Dozens of people filed through budget hearings in the State House this week, most of them to decry proposed funding cuts that they say would hurt programs for the state’s most vulnerable citizens.
Advocates for children, single-parent families, the elderly, the disabled, and the sick all took their turns at the lectern during three days of debate about the Dept. of Health and Human Services’ budget.
That budget, as proposed by Gov. John Baldacci, would consume more than $2.4 billion of $6.1 billion in general fund dollars that the Legislature is considering spending over the next two years.
The co-chairpeople of the Legislature’s Health and Human Services Committee, Rep. Anne Perry (D-Calais), and Sen. Joseph Brannigan (D-Portland), both said that the real work of delving into the budget happens in work sessions over the next few weeks.
“We’ve been cutting for the past five years and we’re at a point where we really need to set priorities,” Perry said during an interview Thursday. “The budget is our biggest policy statement. We’ve got to find a way to create a system that fits what we want to do in human services.”
Funding for hospitals came to the fore this week, just as it did during the last few months when the Legislature was considering $140 million in spending in the current fiscal year.
The budget now under consideration is for the two-year period between July 1 of this year and June 30, 2011. The governor has again proposed reducing payments to critical access hospitals and hospitals that employ doctors.
“As a critical access hospital, we have absolutely no margin to sustain a further cut,” said James Donovan, president and CEO of Lincoln County Healthcare, in written testimony to the committee. “The proposed cuts would have a devastating impact on our patients and the communities in which they reside.”
Donovan estimated that the proposed cuts would lead to the elimination of patient education services and public health programming, reduce the work force and increase prices. Lincoln County Healthcare oversees Miles Memorial Hospital in Damariscotta and St. Andrews Hospital & Healthcare Center in Boothbay Harbor.
Also drawing extensive testimony were proposals to curtail spending for private non-medical institutions (PNMI), which include any agency or facility that is not a hospital, nursing home or health center. PNMIs provide food, shelter and treatment to four or more residents in a single or multiple facilities.
Bonnie-Jean Brooks, who chairs a consumer advisory board overseeing the community consent decree, which requires the state to provide a range of mental health services, said PNMIs are “under fire.”
“Providers on behalf of people with disabilities need more assistance, not less,” Brooks said. “Some people are holding on by their fingernails. As far as we’re concerned adequate food and shelter is not negotiable. This is not about luxuries and excesses but rather it’s about health and safety and what we want for all of our Maine citizens.”
Brooks’ basic message, a plea to support people who for whatever reason have no where else to go, was repeated over and over again.

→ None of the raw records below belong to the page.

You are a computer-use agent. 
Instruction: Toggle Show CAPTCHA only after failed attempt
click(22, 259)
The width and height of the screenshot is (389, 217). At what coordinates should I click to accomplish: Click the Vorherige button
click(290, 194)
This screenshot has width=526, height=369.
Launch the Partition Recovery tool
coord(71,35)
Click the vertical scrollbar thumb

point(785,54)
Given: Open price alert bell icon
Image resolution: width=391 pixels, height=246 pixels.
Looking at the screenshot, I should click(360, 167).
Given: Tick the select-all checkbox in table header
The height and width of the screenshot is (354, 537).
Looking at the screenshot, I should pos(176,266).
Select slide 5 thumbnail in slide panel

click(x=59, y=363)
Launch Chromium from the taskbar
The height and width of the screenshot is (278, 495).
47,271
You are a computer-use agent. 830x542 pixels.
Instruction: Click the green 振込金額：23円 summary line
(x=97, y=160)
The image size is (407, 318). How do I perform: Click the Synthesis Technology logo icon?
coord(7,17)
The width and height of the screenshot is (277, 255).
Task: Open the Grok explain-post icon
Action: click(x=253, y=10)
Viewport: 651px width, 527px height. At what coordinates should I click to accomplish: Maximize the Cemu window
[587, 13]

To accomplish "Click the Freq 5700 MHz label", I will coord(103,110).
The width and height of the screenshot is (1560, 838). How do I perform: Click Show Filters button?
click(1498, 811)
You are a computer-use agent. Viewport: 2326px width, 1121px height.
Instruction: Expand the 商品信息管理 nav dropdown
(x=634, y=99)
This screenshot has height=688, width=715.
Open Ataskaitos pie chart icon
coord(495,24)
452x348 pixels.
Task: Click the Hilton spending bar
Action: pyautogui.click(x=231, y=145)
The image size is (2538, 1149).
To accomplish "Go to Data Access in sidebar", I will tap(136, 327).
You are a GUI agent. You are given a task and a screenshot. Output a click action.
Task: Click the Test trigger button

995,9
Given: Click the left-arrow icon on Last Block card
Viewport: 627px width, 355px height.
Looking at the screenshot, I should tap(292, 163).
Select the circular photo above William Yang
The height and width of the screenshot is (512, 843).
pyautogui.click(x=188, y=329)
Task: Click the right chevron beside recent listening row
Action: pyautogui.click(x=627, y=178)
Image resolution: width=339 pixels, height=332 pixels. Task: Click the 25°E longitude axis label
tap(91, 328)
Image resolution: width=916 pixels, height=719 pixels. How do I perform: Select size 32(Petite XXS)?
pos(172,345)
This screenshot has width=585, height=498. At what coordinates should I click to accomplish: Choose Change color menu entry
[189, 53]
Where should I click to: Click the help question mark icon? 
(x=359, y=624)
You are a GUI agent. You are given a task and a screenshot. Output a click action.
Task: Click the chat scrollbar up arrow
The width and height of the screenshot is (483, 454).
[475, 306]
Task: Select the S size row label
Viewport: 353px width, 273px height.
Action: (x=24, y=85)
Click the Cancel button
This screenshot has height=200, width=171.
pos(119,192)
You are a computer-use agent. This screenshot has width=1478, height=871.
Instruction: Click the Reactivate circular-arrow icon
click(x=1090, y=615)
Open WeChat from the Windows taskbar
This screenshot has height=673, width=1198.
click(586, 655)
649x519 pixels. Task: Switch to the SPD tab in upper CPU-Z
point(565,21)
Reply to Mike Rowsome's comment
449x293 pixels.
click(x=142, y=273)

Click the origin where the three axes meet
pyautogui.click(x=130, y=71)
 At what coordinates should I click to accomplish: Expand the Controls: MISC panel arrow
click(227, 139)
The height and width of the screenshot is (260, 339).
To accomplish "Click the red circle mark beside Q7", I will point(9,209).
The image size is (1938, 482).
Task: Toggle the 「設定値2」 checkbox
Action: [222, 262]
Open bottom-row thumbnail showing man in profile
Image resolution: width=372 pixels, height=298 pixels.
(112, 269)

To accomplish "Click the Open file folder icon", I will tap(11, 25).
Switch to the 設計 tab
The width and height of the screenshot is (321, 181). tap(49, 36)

Sen. Richard Rosen (R-Bucksport), interrupted testimony by Health and Human Services Commissioner Brenda Harvey Thursday to express “a personal frustration” he has with the process so far, particularly regarding the issue of the state’s overall philosophy in providing human services.
“The difficulty I’m having is to understand the big picture,” he told Harvey. “How do you come to your assumptions? What are you going to use for management techniques to be able to manage growth (in spending)?”
Harvey said answering those questions will be a focus of the upcoming work sessions.
“We’d like to give you the big picture,” she said. “We think we can paint a very clear picture about where we have needs, where we can manage well, and what we can do going forward.”
The Appropriations Committee’s public hearings on the biennial budget resume Monday with the committees on transportation, utilities and energy and natural resources.